In this recording entitled Enigma Fortuna, the ensemble La Fonte Musica, directed by Michele Pasotti, aims to shed light on the mysterious and eccentric personality of Antonio Zacara da Teramo (1355-1416). A contemporary of Boccaccio, Donatello and Brunelleschi, this composer from the Abruzzi region could almost be likened to a sort of musical Hieronymus Bosch, for the texts he set to music conjure up a ‘topsy-turvy universe’ where the obscene, the imaginary and the grotesque go hand in hand. In his ballata Amor ne tossa he writes ‘Let him understand me who can, for I understand myself’, foreshadowing the proud egotism of the Romantic artists who were to come 400 years after him. With this four-CD set presenting the world premiere of Zacara’s complete works, La Fonte Musica offers us an initial approach to understanding his music. And thereby, through the timeless character of art, to understanding a so-called ‘renascent’ era that seems as ‘topsy-turvy’ as our own.
From Gramophone: Forty years ago we all thought that the leading composer around 1400 was Johannes Ciconia, with various people called Zacara hovering in the background. Then came the documentation that nearly all the Zacaras were one person, that Ciconia was 40 years younger than anyone had guessed and that the newly reunited Antonio Zacara da Teramo was not only the true pioneer, particularly in the manner and style of Gloria and Credo settings, but also the composer of far more known music than Ciconia. And over the years, as new fragments of trecento polyphony were discovered, it turned out that Zacara’s music was also far more widely distributed than Ciconia’s.

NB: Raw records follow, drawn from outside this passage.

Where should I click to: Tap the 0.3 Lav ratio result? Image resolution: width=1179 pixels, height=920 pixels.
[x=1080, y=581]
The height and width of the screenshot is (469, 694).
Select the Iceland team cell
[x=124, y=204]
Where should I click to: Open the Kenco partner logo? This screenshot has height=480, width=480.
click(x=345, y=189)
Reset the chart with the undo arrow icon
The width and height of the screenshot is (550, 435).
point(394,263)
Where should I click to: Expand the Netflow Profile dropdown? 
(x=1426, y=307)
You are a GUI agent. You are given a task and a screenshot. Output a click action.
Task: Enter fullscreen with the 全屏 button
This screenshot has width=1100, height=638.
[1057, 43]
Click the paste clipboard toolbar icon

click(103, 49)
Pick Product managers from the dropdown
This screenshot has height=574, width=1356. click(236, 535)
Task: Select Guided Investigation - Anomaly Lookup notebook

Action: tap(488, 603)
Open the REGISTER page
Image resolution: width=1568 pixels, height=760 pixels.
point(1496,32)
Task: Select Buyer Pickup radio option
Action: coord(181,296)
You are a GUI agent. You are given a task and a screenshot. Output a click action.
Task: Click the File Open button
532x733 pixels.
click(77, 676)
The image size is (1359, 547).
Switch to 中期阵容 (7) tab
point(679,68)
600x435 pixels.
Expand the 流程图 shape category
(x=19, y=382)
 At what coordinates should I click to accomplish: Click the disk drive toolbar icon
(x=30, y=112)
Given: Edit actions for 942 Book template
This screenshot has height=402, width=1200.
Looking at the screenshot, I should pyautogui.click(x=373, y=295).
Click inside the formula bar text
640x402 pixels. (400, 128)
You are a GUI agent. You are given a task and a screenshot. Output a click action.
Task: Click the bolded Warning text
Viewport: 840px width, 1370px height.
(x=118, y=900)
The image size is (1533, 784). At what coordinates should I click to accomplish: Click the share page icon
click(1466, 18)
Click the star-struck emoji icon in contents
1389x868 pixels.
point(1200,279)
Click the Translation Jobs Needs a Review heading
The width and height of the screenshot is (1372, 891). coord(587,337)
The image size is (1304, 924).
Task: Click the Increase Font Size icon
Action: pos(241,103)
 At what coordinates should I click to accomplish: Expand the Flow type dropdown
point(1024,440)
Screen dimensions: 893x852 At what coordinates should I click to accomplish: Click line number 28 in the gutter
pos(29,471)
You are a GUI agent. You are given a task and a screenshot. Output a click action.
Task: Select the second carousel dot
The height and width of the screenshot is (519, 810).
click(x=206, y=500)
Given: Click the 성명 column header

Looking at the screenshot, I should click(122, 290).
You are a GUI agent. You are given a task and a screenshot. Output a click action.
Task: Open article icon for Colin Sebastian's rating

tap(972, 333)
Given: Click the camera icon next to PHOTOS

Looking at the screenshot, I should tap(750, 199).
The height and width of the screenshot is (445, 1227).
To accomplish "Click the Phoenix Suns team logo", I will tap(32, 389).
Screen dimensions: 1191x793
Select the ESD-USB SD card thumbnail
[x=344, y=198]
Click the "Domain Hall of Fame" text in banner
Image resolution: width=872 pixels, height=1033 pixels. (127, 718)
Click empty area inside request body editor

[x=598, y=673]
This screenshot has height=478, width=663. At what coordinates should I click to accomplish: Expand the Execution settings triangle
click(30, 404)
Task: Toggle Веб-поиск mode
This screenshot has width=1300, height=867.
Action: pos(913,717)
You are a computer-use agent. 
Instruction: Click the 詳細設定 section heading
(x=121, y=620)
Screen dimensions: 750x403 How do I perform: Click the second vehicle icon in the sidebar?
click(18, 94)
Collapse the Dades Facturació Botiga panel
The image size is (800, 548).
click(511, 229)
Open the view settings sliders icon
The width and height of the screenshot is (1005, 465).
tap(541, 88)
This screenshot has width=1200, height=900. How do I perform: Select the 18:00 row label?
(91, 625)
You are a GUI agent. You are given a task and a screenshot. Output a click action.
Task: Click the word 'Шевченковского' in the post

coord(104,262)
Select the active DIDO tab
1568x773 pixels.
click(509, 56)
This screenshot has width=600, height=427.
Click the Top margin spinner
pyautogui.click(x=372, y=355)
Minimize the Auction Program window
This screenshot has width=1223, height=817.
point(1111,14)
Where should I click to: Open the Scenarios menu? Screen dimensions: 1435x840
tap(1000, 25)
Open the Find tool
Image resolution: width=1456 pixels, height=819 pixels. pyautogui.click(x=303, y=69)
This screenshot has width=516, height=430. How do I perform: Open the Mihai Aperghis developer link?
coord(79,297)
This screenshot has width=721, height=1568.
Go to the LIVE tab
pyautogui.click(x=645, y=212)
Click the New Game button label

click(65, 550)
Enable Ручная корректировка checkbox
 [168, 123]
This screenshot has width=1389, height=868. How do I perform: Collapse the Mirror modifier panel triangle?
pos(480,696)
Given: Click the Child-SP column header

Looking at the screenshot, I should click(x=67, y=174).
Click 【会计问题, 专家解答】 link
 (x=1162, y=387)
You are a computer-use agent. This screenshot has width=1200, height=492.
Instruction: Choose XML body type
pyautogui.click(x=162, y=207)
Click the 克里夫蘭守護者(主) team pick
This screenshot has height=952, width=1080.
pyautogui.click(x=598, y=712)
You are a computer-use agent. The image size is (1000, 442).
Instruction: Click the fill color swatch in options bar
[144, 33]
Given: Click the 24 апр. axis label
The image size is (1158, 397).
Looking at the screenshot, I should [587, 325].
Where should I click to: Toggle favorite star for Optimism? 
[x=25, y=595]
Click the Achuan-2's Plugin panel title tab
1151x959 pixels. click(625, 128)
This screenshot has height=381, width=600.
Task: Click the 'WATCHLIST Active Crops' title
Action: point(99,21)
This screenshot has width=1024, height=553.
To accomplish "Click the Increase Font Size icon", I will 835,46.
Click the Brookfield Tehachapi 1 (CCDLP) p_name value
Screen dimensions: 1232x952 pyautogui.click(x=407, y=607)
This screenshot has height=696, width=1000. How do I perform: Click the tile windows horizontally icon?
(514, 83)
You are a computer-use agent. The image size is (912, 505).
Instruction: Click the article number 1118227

It has been a long and often frustrating journey, with two more songs credited to him only two years ago. But while there are now two recordings of Ciconia’s complete works, Zacara has benefited from only scattered representation so far (including three CDs devoted to his music). Among the reasons for this is the distressing fact that so much of Zacara’s music survives with voices missing. Even so, challenges are there to be overcome, and Michele Pasotti got the three most active Zacara scholars on board, with reconstructions of all the missing voices or sections. (I would give much for information about who did which reconstructions, not least because they all seem to me utterly convincing.)
Another of the problems is that many of his last works have texts that are seriously problematic: they are crazy even by the standards of the wildest trecento music, and they are almost impossible to construe logically. (The French translations here are credited to Loïc Windels and represent a bold attempt; the less successful English translations are not credited.)
But with those details in place, the members of La Fonte Musica really go at the music for all they have. They show a wide range of colours and approaches, with a particularly free and flexible tempo: I can’t get over their sense of ensemble, which opens up the music so marvellously. Prime here are the soprano voices of Francesca Cassinari and Alena Dantcheva, who cover the most intricate difficulties with effortless aplomb and needle-sharp precision. (Yes: women alongside men in all that church music, but they sing so marvellously that nobody is likely to complain; for that matter they also use four fiddles, hard to document in polyphony that early.) And the gorgeously free lute-playing of Michele Pasotti helps us to understand how the remaining musicians combine stunning accuracy with flexibility and resource.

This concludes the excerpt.